唐突な贈り物に、アンナが驚きの声を上げた。そして――

――スプートニクは昨晩からずっと、昨晩のクリューの言葉と、今朝からの彼に対する振る舞いを不思議に思っていた。彼女なら、恋をしたという友人を応援したり、慮ったりするのではないだろうかと思っていたからだ。ずっと納得のいく答えが出ていなかったけれど――

贈り物を渡された直後のアンナの反応を見て、スプートニクはそれらのクリューの振る舞いに、ようやく、成程な、と思うことができた。

ルアンからの贈り物を受け取った、アンナは。

……まるで先ほどのイラージャのように、耳まで真っ赤になったのだ。

やがてアンナが、戸惑ったようにこちらを見た。スプートニクを見たわけではない、その隣のクリューを見たのだ。クリューは目が合うと、ただ、にっこり笑った。

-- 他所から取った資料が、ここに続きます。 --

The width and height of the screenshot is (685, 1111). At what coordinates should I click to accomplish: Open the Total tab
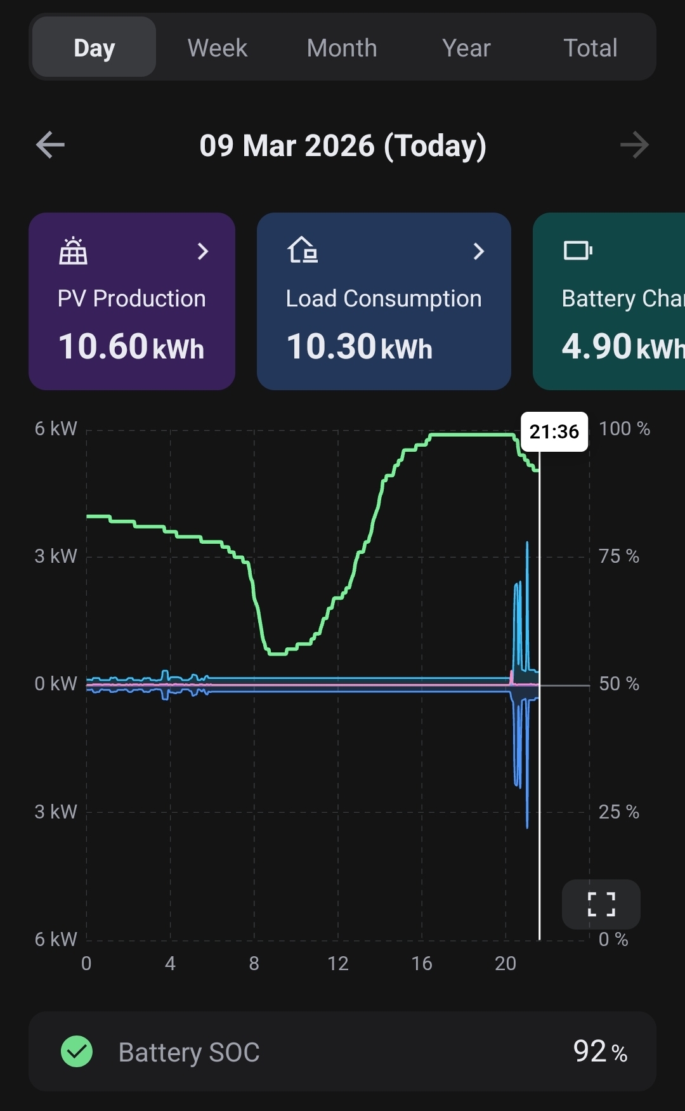(590, 48)
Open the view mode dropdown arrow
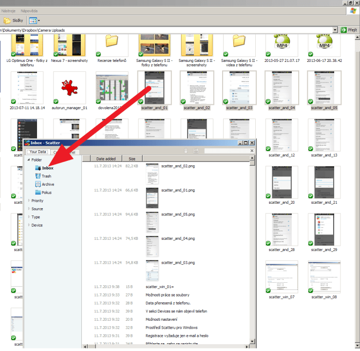The image size is (360, 351). coord(39,20)
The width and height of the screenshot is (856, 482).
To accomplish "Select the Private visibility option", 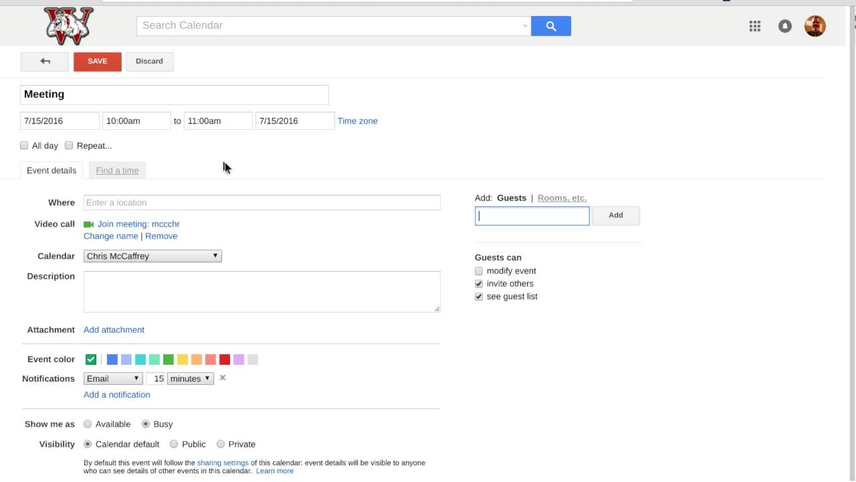I will [x=221, y=444].
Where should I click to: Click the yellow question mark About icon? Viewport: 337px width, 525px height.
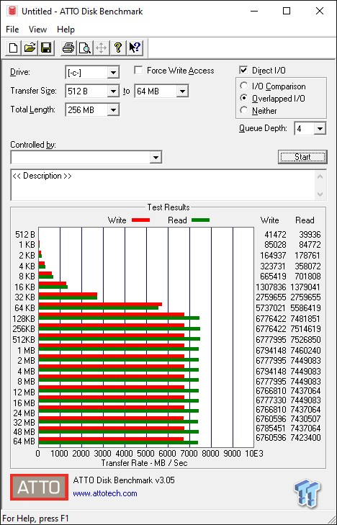click(x=117, y=48)
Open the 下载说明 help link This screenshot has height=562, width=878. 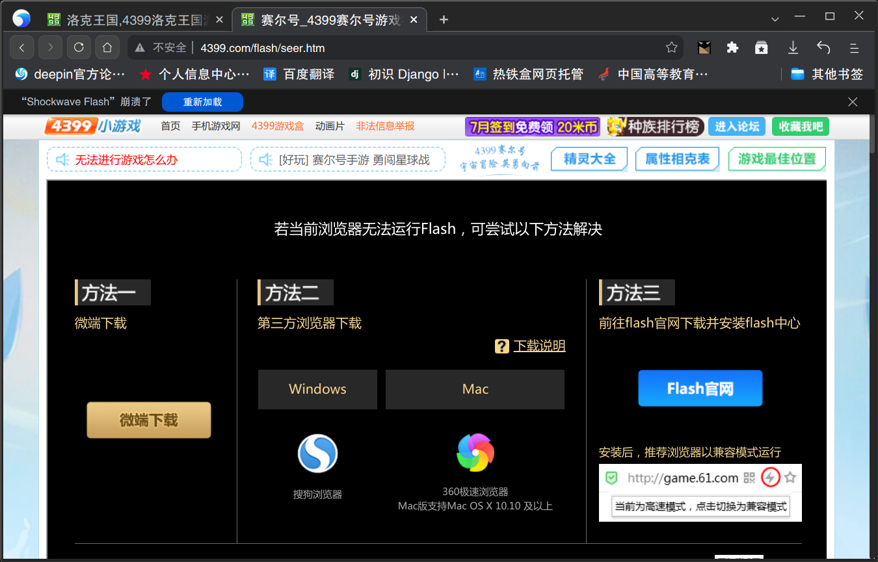pos(539,346)
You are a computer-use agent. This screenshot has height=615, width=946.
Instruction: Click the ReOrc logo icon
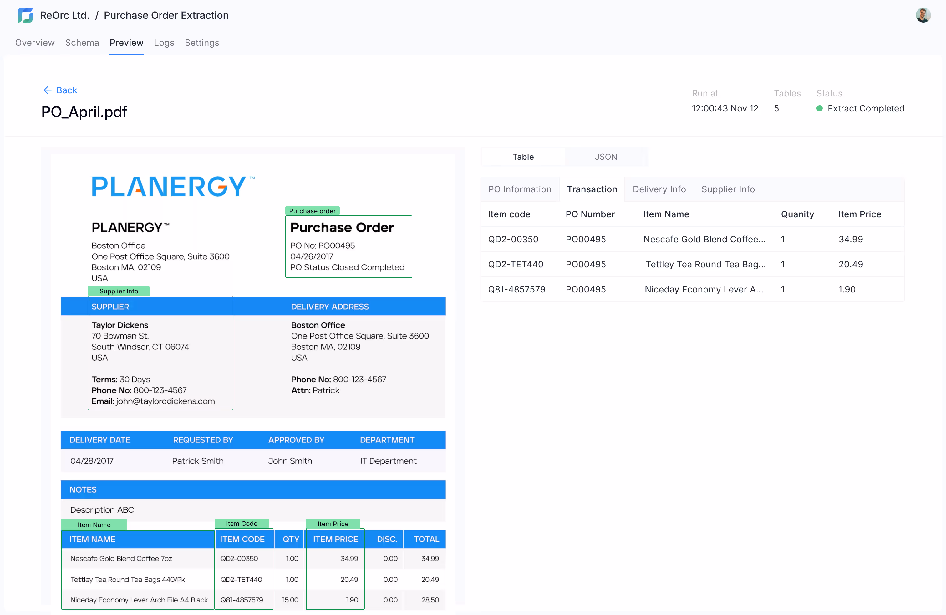pyautogui.click(x=25, y=15)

向けられた笑顔、しかしアンナはその中に答えを見つけることができなかったらしい。改めてルアンに向き直ると、困惑した様子を隠さずに尋ねる。

「な、なんで?」

「なんでもいいだろ。……俺、もう、いらないからだよ。持ってけ」

「開けていい?」

「いいよ」

開けて中から出てくるのは、贈られる人のことを想って作られた、とても綺麗に仕上がった指輪。

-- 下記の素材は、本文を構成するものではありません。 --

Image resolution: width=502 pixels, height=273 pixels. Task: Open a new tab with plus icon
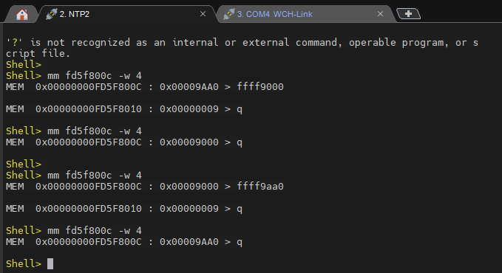408,14
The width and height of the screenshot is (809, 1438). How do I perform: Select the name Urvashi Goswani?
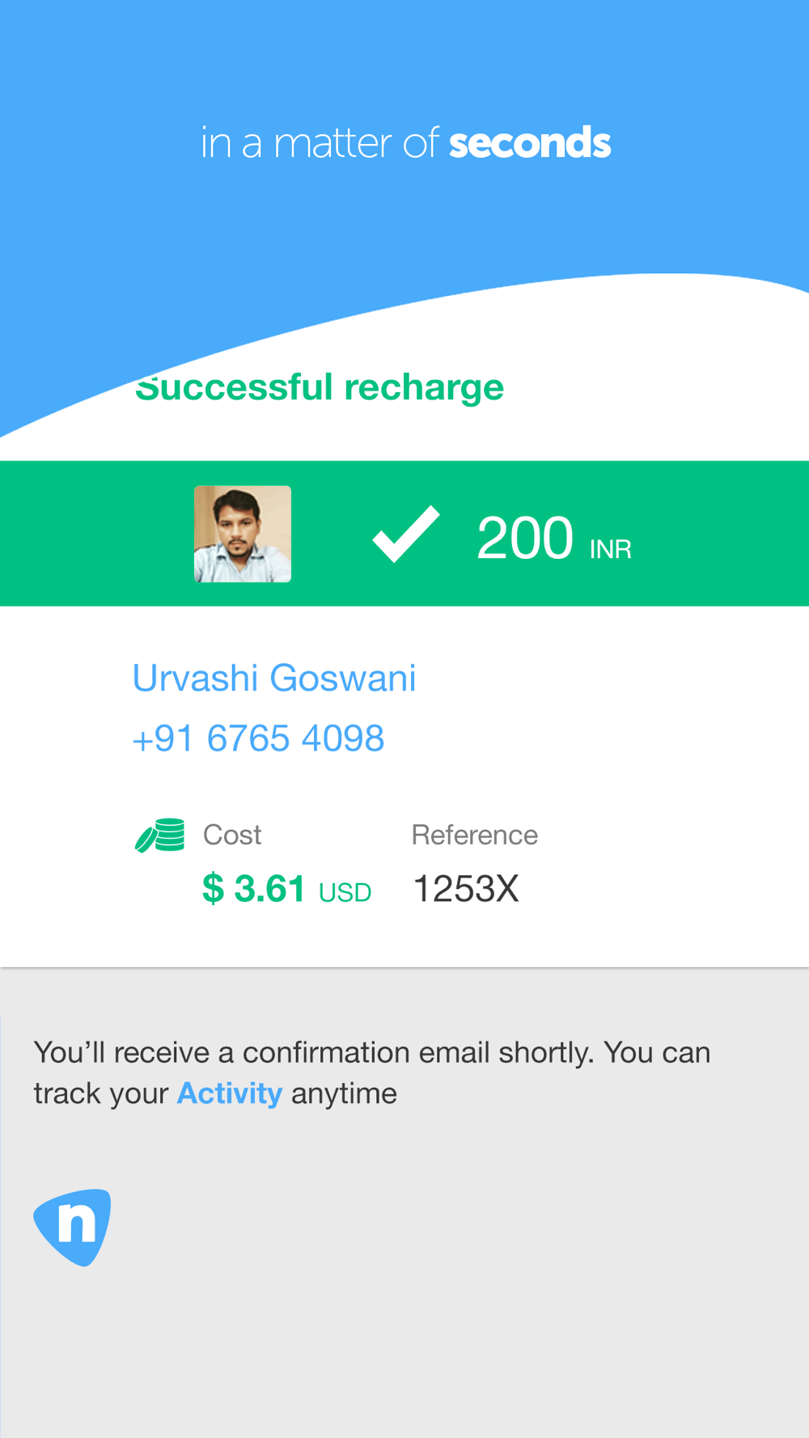point(274,678)
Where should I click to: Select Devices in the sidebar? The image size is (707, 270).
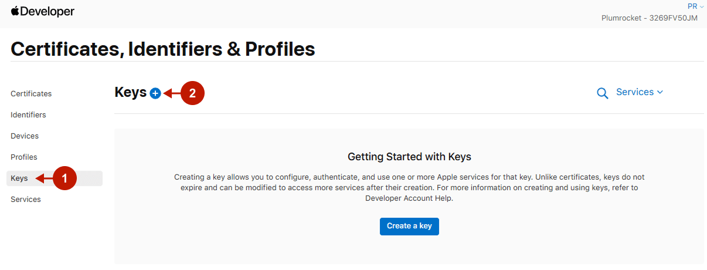[25, 136]
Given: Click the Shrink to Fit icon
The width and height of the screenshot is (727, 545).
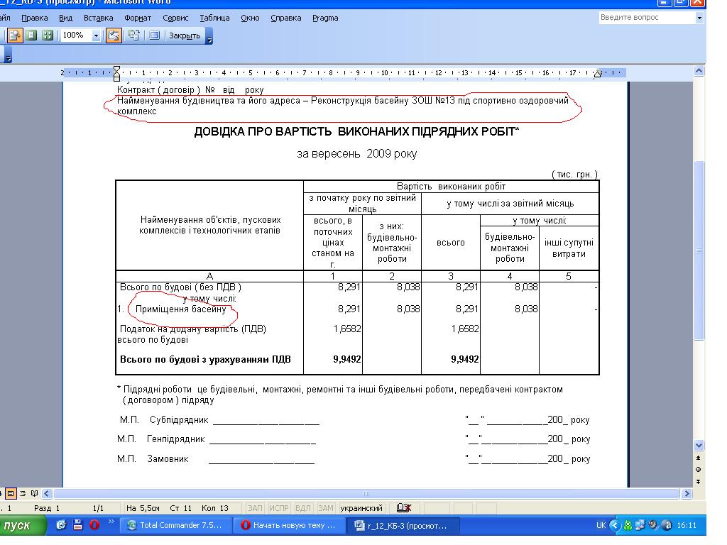Looking at the screenshot, I should [133, 35].
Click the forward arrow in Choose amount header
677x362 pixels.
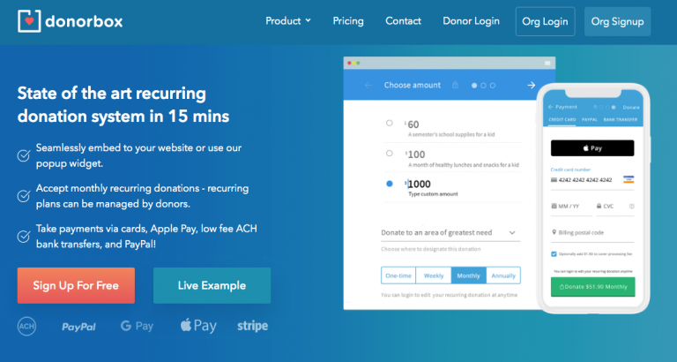point(531,86)
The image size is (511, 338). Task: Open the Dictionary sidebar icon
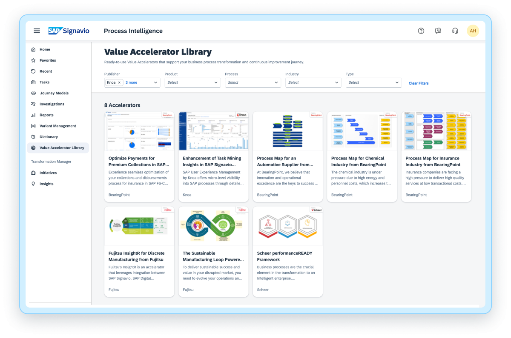33,136
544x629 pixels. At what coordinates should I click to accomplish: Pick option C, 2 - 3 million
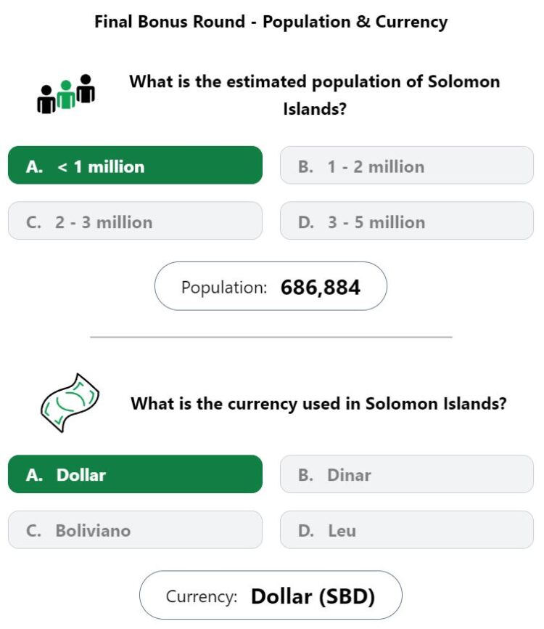(135, 221)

ペリドットと、それを支えるように糸で編まれたリングが、アンナの手のひらに転がった。

「えっと、快気祝いみたいなものだと思えばいいんじゃないかな。良かったね、アンナちゃん」

言葉を失うアンナへ、助け舟を出すように言うクリュー。さてそれは、風邪が治って良かったねなのか、プレゼントをもらえて良かったね、なのか。

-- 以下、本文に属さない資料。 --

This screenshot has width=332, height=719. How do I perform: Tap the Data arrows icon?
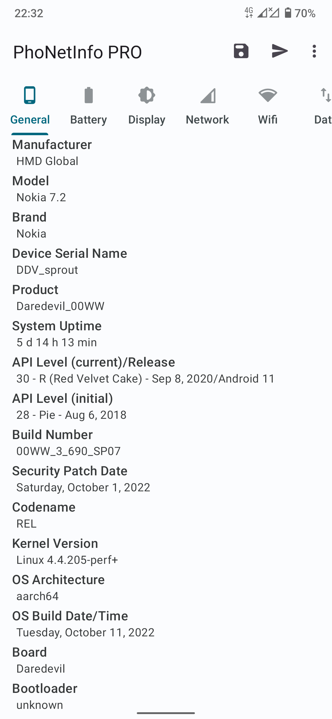[x=325, y=95]
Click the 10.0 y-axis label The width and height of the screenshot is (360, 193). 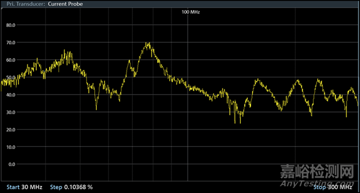coord(11,147)
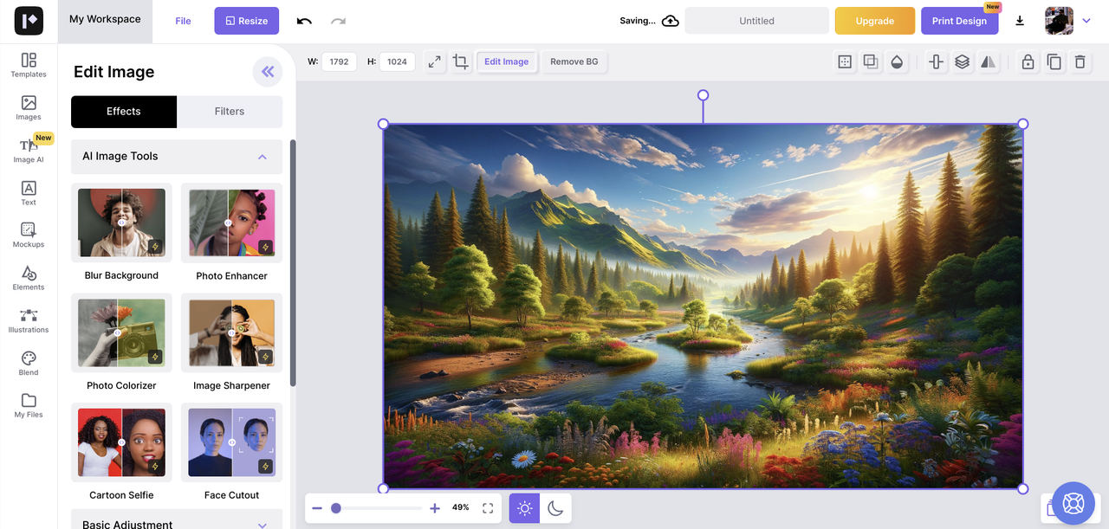The image size is (1109, 529).
Task: Switch to the Filters tab
Action: pos(230,112)
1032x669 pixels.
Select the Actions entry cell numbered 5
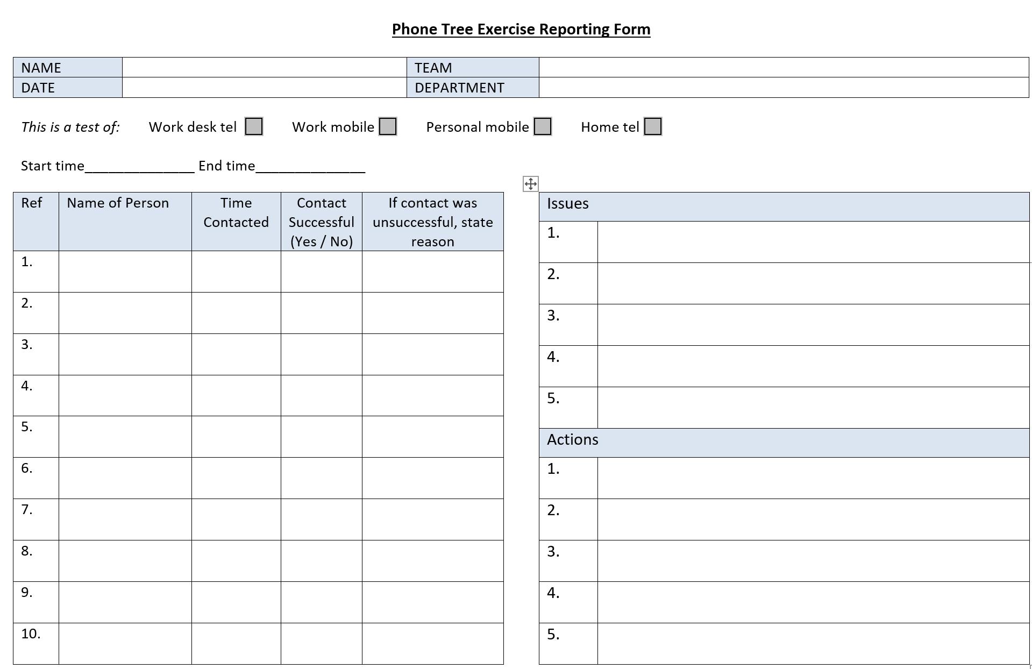point(813,644)
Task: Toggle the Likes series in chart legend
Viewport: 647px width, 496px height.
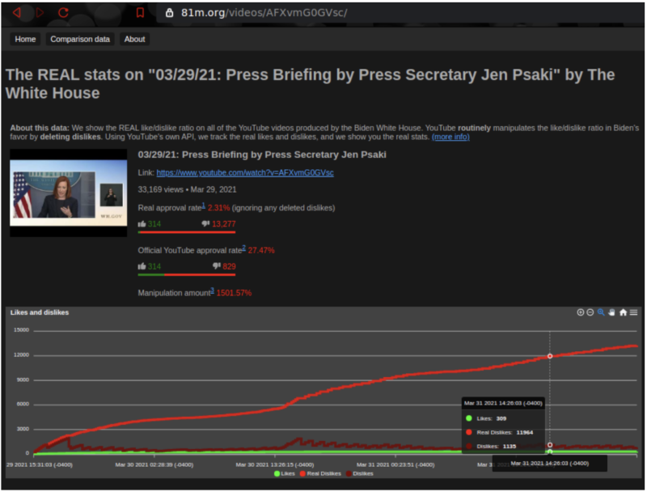Action: [285, 473]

いずれにせよアンナはそれを受け取り、俯いた。そして、

「あ、ありがと」

「うん」

「だ、大事にするね」

「……うん」

スプートニクの脇で、クリューが訳知り顔でうむうむと頷いている。どうも現在の状況は、彼女の中で一番いい結果に落ち着いたらしい。

それから不意に顔を上げると、クリューはスプートニクの耳に口を寄せ、外に漏れないよう両手で囲って、

「それで、んっと、ですね。さっきの話なんですけど、説明が難しいんですけど。あと、アンナちゃんからちゃんと聞いたわけじゃないから、絶対じゃなくて、きっと、なんですけど」

「あァ、もういい。なんとなくわかった」

片手を振って了承の意を示してみせる。

と、クリューは「わかってくれて良かったです」と、困ったように笑った。その表情はスプートニクの知る彼女のどれより、どことなく大人びている。

いつの間にかそんな顔でも笑うようになったのだな、と、スプートニクは少しだけ、意外に思った。